--- Information shown ---
=== Section Start ===

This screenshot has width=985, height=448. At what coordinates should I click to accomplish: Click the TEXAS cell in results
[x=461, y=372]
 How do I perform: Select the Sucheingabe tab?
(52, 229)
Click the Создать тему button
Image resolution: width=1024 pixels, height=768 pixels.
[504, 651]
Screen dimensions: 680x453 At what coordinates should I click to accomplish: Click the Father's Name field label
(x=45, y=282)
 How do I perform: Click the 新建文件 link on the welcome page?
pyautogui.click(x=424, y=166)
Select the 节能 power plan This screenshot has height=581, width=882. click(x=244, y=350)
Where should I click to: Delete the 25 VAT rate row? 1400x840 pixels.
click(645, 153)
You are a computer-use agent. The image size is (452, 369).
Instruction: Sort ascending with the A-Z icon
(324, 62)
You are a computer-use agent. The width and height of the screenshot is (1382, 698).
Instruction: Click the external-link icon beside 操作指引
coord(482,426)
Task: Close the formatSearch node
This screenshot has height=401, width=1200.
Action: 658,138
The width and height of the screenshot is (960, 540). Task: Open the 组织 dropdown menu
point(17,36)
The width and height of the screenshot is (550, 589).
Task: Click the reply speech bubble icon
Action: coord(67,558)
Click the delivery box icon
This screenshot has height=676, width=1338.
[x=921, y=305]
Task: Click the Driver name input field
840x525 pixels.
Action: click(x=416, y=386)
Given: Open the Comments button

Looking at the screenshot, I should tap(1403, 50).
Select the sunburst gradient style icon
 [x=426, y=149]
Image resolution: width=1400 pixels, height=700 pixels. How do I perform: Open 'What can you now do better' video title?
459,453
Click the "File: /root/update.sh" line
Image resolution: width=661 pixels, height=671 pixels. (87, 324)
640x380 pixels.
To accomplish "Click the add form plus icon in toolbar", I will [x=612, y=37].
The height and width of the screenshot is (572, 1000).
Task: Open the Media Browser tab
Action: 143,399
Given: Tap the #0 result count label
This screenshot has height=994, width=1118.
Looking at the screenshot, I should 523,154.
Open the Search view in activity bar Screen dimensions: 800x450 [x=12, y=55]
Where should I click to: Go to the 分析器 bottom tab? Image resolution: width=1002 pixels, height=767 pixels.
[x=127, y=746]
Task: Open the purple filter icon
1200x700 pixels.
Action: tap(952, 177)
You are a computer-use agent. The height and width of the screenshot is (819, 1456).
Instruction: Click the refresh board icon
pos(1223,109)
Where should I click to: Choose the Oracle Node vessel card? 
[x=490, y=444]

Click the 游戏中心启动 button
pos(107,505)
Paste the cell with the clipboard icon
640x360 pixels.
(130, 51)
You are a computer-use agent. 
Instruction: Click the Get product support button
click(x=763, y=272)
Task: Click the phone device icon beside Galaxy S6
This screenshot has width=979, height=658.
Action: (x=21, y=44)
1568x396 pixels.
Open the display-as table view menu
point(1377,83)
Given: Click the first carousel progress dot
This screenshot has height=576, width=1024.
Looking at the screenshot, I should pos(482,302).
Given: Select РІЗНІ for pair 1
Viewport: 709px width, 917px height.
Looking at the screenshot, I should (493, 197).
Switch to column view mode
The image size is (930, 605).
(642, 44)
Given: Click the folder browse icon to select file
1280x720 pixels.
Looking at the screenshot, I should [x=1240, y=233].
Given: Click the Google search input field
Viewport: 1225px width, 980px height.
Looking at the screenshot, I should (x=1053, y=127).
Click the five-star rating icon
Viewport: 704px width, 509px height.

=== Section End ===

--- Task to complete ---
All lines from the one holding "1568x396 pixels." through the end of the entries need to be given again exactly. Leave out the others.

--- Task response ---
1568x396 pixels.
Open the display-as table view menu
point(1377,83)
Given: Click the first carousel progress dot
This screenshot has height=576, width=1024.
Looking at the screenshot, I should pos(482,302).
Given: Select РІЗНІ for pair 1
Viewport: 709px width, 917px height.
Looking at the screenshot, I should (493, 197).
Switch to column view mode
The image size is (930, 605).
(642, 44)
Given: Click the folder browse icon to select file
1280x720 pixels.
Looking at the screenshot, I should [x=1240, y=233].
Given: Click the Google search input field
Viewport: 1225px width, 980px height.
Looking at the screenshot, I should (x=1053, y=127).
Click the five-star rating icon
Viewport: 704px width, 509px height.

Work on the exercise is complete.